Bilder des Tages
Lydia Ko hat beim Ford Championship presented by Wild Horse Pass auf der LPGA Tour einen eindrucksvollen ersten Spieltag hingelegt. Die Neuseeländerin startete auf Loch 10 und spielte eine makellose Runde ohne einen einzigen Bogey — zwölf Birdies brachten sie auf eine 60 und damit auf -12 an die Spitze des Feldes. Für die ehemalige Weltranglistenerste ist die beste Runde der vergangenen Jahre und ein weiteres Ausrufezeichen in einer Karriere, die bereits jetzt zu den erfolgreichsten in der modernen LPGA-Geschichte zählt. Ko, die bereits über 20 LPGA-Titel sowie mehrere Major-Siege vorweisen kann, zeigt damit einmal mehr ihre Klasse auf höchstem Niveau.
Earlier today, Lydia Ko shot her career best of 60 @ford_champ_ 🙌 pic.twitter.com/WIwfY3EU5M
— LPGA (@LPGA) March 26, 2026
Dicht dahinter folgt Hyo Joo Kim aus Südkorea mit einer 61. Die Koreanerin, ebenfalls ohne Bogey, sammelte neun Birdies und krönte ihre Runde mit einem Eagle auf Loch 8 — einem Par-4, das sie mit nur zwei Schlägen beendete. Einen weiteren Schlag dahinter liegt Nelly Korda mit einer 63. Die Weltranglistenerste spielte ebenfalls bogeyfrei, holte sieben Birdies und erzielte ein Eagle auf Loch 18, das sie spektakulär in zwei Schlägen spielte. Damit bringt sich auch Korda früh in eine aussichtsreiche Position für den weiteren Turnierverlauf.
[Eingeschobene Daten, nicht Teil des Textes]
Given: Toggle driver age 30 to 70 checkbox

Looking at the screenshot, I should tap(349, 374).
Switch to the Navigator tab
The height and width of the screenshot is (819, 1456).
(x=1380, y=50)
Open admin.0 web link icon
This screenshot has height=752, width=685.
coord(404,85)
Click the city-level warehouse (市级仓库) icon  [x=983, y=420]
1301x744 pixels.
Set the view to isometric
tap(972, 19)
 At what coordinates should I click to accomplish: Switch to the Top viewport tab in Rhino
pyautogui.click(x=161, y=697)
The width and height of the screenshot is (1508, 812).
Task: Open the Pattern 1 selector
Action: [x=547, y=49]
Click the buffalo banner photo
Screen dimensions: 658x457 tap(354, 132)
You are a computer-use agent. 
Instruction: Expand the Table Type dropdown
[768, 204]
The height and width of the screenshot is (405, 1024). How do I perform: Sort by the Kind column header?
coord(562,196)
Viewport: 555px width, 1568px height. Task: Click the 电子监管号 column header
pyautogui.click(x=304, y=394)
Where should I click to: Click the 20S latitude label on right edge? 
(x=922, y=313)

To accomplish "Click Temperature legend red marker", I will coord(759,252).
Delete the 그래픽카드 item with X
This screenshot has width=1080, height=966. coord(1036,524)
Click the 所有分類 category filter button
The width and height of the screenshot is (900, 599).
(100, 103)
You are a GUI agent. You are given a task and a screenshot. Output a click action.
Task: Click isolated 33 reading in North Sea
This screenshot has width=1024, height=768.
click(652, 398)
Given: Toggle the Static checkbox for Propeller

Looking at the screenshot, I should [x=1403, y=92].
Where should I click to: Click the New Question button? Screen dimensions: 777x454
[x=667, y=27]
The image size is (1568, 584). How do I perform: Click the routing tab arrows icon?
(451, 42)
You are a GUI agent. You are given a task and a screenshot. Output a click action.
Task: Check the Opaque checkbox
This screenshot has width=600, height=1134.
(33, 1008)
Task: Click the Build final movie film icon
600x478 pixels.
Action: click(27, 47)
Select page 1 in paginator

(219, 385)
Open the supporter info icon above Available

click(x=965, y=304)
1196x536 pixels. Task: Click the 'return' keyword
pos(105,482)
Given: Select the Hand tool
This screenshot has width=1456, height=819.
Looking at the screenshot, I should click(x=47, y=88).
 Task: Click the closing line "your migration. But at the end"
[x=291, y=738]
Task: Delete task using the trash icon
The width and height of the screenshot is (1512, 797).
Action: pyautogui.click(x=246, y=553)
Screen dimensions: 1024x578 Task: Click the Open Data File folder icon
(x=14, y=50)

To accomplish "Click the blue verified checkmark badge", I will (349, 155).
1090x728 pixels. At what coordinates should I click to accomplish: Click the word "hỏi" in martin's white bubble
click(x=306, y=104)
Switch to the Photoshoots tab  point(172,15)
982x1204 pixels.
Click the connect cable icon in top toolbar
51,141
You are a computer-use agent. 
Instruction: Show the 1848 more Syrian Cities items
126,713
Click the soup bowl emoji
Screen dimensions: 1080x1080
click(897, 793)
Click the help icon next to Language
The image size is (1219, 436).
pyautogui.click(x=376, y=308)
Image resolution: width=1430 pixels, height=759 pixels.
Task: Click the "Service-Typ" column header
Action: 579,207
Auffällig war insgesamt das extrem niedrige Scoring-Niveau am ersten Tag. Der Platz im Whirlwind Golf Club präsentierte sich zwar in gutem Zustand, ließ jedoch viele Birdiechancen zu, die von den Spielerinnen konsequent genutzt wurden. Der Scoring-Schnitt lag bei 69,6 Schlägen, insgesamt wurden 647 Birdies und 21 Eagles gespielt. 17 Spielerinnen blieben komplett bogeyfrei — ein deutliches Zeichen für die offensiv geführte erste Runde.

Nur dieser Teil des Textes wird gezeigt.